Wooden clothes pins.

But please make sure you're using actual lighting gel or dichroic glass to reduce the fire hazard.


----------



## niblique71 (Dec 2, 2009)

And I would also strongly advise against using any kind of foam product near a heat source like that. The only exception might be great stuff "Firebreak" foam.

Wood would be better but still not Ideal. You might be able to Modify a 5 gallon bucket to aim your light and hold your gels. Again, still not totally fireproof or melt-proof. Test a few things and pay close attention to any smells you may generate before choosing a final option.

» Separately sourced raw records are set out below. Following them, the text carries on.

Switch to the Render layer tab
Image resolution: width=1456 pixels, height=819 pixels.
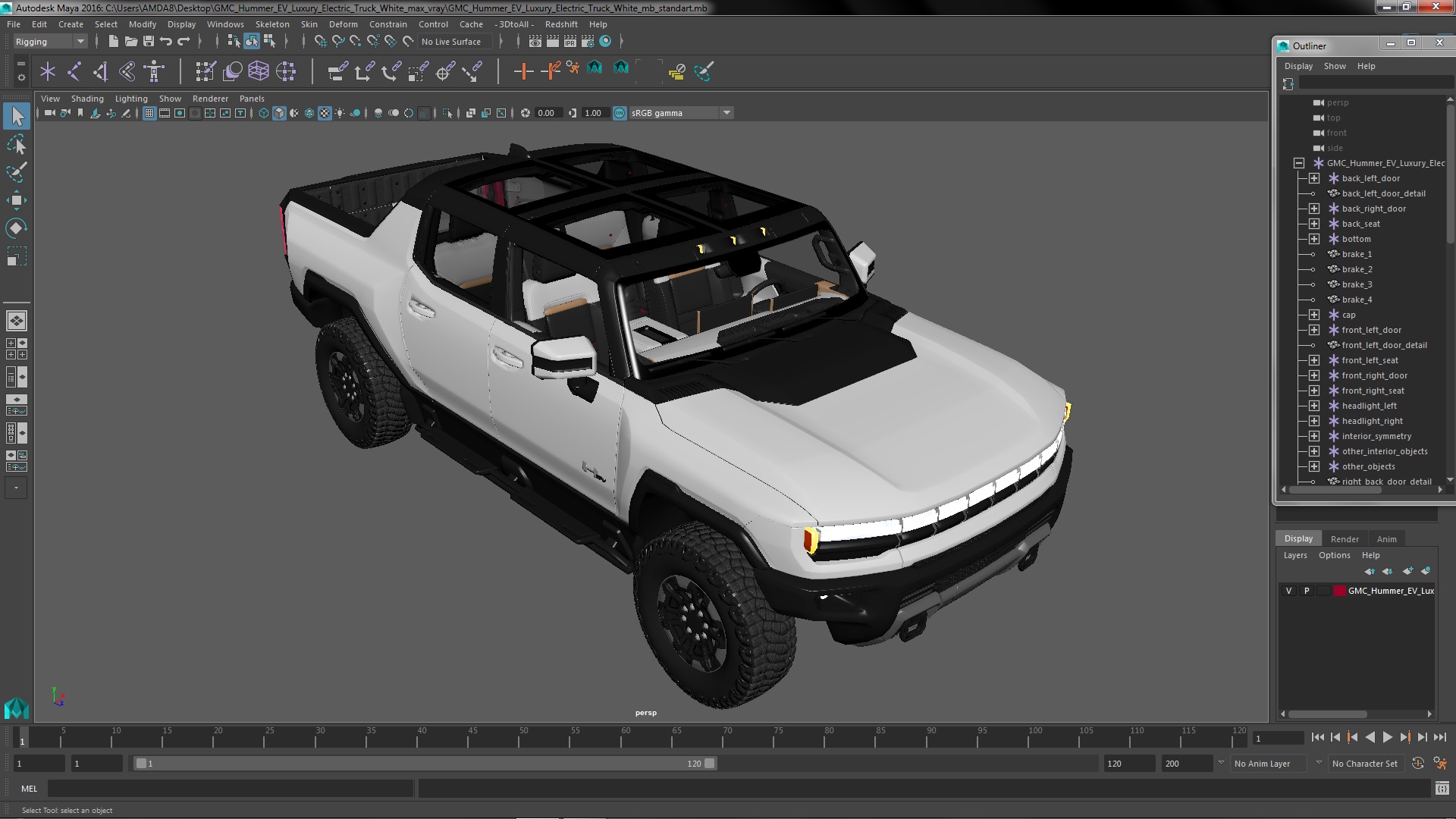1344,538
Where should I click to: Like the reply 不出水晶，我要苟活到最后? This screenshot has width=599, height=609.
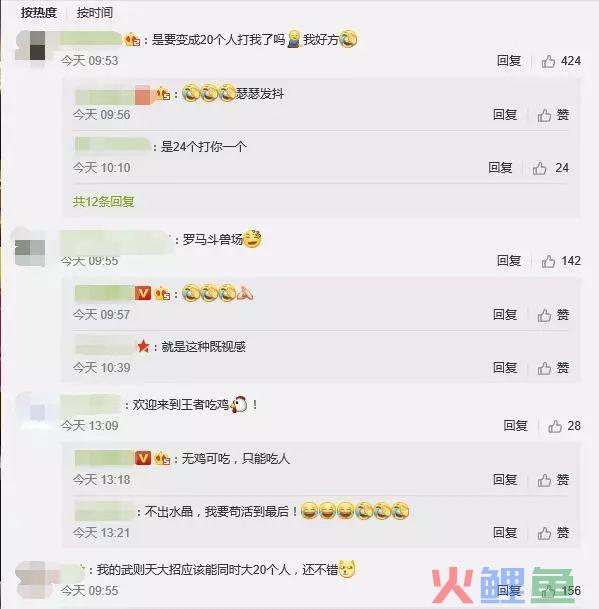(553, 533)
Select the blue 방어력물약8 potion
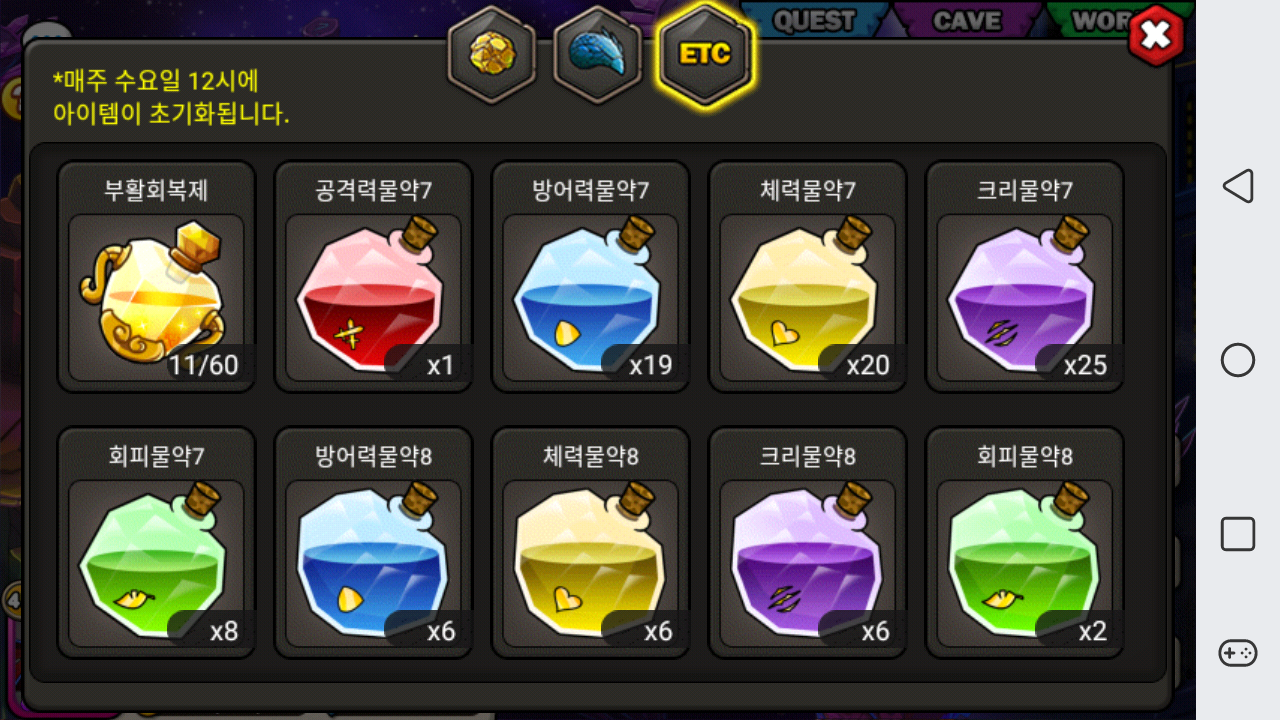This screenshot has height=720, width=1280. (373, 543)
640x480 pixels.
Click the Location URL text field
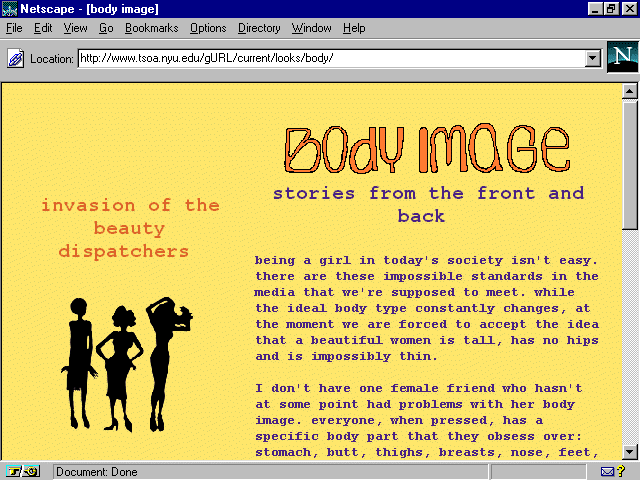(x=330, y=58)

Of course there's always a metal shroud if your a good fabricator.

PS: I've had good luck with large scale sched 40 PVC Pipe (8"- 10"- 12" Dia). But lately it has become hugely expensive. If you can find glass gells or good theater gells you should be find with close contact (No shroud) as theater spotlights generate WAY More heat than those halogen lights and they are fine..


----------



## Frightmaster-General (Sep 9, 2011)

Aren't there any 'official' color filters for those (Sealey?) floodlights? That way, you won't have to tape the filters... Here's an example of a red filter I found:


----------



## Palmdale Haunter (Mar 3, 2012)

I have been thinking about using a sheet metal duct piece Like the one in this link to create a housing to hold the gel and keep any scattered light contained...

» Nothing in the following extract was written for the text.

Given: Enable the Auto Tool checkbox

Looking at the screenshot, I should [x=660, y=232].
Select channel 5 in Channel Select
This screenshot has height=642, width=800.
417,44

http://www.homedepot.com/Building-M...=-1&storeId=10051&searchNav=true#/?c=1&Nao=72

I am thinking I could square out the roun end to fit around the light...


----------



## Palmdale Haunter (Mar 3, 2012)

I used heavy duty aluminum foil and black duck tape to create a snoot for my halogen work lights. The foil conformed to the light well. The aluminum dissipated the heat quite well.
I used the tape to secure the lighting gel to the foil.
It all worked but I think it's going to be a purchase of some PAR 56 lights for next year...


----------



## fontgeek (Jul 24, 2006)

YOu might look at using those one gallon metal cans (the square ones) and cut off the top and bottom so that you get a rectangular tube you could fasten to the front of the light. This would contain your light and put a mounted gel (at the other end of the can) far enough away from the heat source/light so that you wouldn't have an issue with the gel melting.
I'd look at theatrical supply sources for gels, but check to see what kind of temperatures they can take. If they can take the heat of the halogen work lights than great, if not then mounting the gels away from the heat source may still allow you to use them.


----------



## corey872 (Jan 10, 2010)

My 400W shop light gets insanely hot, and that is with a clear lens. They will get even hotter with a gel reflecting all but the chosen color back into the housing. So you're either going to need something metal to hold the gel away and act as a heat sink or some other none flammable way.

Is there any chance you could upgrade to CFL's? I can't imagine a halogen puts out more than 60-80 watts of blue, so one or two CFLs might replace an entire 400W unit, cut your power consumption by a bunch and make for an easier light to handle all the way around. Red output will be a bit more from the halogen, but 2-3 red CFLs might cover that, too.


----------